**Exercise:** Would you please retype, exactly, the lines of the listing below between the line with "Click the Profile visits row" and the line with "Switch to the Mobile", inclusive?

Extracted entries START

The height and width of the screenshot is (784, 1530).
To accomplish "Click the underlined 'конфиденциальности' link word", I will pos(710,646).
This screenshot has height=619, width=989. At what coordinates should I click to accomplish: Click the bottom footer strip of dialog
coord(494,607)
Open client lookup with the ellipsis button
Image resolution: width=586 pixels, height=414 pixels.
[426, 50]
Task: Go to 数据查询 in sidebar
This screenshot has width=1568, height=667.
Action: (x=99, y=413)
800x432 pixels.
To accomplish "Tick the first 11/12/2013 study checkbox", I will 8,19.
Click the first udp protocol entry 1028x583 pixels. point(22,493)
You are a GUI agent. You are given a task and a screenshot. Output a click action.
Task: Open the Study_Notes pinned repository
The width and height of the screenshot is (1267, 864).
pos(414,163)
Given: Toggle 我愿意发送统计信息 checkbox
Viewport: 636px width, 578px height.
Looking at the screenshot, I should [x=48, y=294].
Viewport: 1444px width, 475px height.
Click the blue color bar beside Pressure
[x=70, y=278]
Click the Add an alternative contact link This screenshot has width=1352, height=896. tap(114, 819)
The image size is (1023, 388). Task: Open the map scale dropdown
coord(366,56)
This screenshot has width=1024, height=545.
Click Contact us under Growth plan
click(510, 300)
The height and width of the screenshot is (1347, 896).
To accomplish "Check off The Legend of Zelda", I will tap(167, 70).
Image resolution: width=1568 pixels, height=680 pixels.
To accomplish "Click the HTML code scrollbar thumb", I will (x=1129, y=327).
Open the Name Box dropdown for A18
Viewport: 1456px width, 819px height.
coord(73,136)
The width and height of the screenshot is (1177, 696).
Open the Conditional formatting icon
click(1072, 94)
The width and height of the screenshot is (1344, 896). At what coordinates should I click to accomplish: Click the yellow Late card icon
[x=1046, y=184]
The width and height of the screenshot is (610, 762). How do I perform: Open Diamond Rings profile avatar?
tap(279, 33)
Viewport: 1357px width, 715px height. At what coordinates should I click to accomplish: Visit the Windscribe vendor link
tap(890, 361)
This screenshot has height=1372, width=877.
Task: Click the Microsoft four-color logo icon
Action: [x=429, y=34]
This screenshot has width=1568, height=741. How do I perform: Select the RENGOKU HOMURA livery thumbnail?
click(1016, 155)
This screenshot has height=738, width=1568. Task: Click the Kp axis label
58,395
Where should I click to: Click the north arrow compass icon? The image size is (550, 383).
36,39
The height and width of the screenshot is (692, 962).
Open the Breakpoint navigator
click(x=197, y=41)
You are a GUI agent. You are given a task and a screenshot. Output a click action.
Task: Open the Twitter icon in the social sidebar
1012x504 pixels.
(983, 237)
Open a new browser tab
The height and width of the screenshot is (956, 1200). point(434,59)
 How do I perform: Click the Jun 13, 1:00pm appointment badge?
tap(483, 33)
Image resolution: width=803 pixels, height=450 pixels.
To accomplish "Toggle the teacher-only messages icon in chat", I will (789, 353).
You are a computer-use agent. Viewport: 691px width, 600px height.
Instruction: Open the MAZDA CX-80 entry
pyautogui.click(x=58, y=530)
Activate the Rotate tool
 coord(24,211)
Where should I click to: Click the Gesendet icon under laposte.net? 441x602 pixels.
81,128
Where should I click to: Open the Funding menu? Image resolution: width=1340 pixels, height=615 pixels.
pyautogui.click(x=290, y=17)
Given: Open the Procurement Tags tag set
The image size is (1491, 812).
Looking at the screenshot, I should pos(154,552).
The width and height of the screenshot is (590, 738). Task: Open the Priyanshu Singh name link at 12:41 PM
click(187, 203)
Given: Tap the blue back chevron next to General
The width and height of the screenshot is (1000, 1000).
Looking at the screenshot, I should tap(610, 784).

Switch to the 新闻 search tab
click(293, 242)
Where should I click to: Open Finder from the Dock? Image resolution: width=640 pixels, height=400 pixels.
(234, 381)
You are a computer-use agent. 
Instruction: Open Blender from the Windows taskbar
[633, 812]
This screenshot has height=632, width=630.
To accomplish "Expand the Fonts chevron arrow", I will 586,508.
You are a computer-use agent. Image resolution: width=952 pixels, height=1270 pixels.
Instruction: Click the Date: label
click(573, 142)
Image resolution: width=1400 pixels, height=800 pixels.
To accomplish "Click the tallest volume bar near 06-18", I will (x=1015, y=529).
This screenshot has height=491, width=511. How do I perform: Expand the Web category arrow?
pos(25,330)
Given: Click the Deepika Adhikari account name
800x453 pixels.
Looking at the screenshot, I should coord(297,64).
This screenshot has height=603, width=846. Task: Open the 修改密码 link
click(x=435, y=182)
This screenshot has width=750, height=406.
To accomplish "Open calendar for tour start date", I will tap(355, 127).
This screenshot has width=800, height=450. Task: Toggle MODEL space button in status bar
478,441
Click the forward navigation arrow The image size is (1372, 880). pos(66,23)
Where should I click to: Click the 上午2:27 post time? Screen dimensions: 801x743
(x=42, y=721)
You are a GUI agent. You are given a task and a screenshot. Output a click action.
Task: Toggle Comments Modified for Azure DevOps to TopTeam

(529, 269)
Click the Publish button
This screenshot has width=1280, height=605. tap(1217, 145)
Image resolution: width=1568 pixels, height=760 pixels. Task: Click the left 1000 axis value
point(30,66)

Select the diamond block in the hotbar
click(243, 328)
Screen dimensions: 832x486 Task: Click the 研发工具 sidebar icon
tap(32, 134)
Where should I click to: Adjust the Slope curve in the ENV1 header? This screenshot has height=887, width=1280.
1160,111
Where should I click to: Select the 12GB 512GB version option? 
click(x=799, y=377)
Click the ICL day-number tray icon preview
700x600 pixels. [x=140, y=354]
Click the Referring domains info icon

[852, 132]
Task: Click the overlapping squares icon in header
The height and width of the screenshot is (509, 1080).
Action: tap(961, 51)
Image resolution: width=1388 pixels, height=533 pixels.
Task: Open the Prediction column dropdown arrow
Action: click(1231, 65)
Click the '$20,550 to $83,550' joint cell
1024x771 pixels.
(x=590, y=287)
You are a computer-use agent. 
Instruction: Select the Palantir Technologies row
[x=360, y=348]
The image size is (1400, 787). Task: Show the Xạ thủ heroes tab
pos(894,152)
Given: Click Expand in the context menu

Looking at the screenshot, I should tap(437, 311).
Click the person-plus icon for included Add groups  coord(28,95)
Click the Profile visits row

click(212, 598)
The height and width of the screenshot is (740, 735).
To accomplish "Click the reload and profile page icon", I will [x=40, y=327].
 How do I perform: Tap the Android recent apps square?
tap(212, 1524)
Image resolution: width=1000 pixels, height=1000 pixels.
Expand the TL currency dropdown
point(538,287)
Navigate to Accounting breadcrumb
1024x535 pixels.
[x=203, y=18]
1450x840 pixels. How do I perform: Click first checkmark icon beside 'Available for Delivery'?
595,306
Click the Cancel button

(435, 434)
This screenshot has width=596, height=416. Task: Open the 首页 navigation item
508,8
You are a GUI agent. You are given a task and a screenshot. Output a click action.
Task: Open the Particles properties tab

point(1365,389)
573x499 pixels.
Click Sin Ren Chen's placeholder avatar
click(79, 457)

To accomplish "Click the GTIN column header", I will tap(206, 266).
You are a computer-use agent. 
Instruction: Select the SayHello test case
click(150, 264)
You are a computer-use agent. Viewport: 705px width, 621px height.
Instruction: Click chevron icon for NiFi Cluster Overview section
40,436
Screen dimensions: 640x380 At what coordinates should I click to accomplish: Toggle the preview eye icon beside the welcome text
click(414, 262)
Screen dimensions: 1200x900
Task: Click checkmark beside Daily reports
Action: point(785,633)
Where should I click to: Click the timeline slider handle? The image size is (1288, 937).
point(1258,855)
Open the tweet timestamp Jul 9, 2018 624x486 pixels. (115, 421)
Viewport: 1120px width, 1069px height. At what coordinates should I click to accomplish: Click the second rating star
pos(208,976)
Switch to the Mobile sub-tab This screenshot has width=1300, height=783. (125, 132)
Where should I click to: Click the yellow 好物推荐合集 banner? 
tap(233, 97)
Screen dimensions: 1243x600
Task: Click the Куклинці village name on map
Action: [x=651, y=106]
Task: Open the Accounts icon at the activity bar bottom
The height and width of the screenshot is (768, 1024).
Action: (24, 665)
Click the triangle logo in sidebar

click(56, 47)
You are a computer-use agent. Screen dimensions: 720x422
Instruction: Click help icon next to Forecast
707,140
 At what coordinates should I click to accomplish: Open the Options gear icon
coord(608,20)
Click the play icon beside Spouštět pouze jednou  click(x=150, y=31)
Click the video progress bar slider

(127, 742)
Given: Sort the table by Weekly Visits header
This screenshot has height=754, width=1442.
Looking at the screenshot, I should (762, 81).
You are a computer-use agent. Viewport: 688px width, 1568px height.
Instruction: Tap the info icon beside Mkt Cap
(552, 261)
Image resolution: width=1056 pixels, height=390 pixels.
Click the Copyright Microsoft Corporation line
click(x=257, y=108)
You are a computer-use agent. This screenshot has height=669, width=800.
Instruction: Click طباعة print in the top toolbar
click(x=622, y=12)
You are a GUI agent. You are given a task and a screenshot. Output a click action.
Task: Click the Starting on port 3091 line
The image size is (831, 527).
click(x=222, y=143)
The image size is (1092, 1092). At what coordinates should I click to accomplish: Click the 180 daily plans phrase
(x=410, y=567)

Extracted entries END

**Exercise answer:**
Click the Profile visits row

click(212, 598)
The height and width of the screenshot is (740, 735).
To accomplish "Click the reload and profile page icon", I will [x=40, y=327].
 How do I perform: Tap the Android recent apps square?
tap(212, 1524)
Image resolution: width=1000 pixels, height=1000 pixels.
Expand the TL currency dropdown
point(538,287)
Navigate to Accounting breadcrumb
1024x535 pixels.
[x=203, y=18]
1450x840 pixels. How do I perform: Click first checkmark icon beside 'Available for Delivery'?
595,306
Click the Cancel button

(435, 434)
This screenshot has width=596, height=416. Task: Open the 首页 navigation item
508,8
You are a GUI agent. You are given a task and a screenshot. Output a click action.
Task: Open the Particles properties tab

point(1365,389)
573x499 pixels.
Click Sin Ren Chen's placeholder avatar
click(79, 457)

To accomplish "Click the GTIN column header", I will tap(206, 266).
You are a computer-use agent. 
Instruction: Select the SayHello test case
click(150, 264)
You are a computer-use agent. Viewport: 705px width, 621px height.
Instruction: Click chevron icon for NiFi Cluster Overview section
40,436
Screen dimensions: 640x380 At what coordinates should I click to accomplish: Toggle the preview eye icon beside the welcome text
click(414, 262)
Screen dimensions: 1200x900
Task: Click checkmark beside Daily reports
Action: point(785,633)
Where should I click to: Click the timeline slider handle? The image size is (1288, 937).
point(1258,855)
Open the tweet timestamp Jul 9, 2018 624x486 pixels. (115, 421)
Viewport: 1120px width, 1069px height. At what coordinates should I click to accomplish: Click the second rating star
pos(208,976)
Switch to the Mobile sub-tab This screenshot has width=1300, height=783. (125, 132)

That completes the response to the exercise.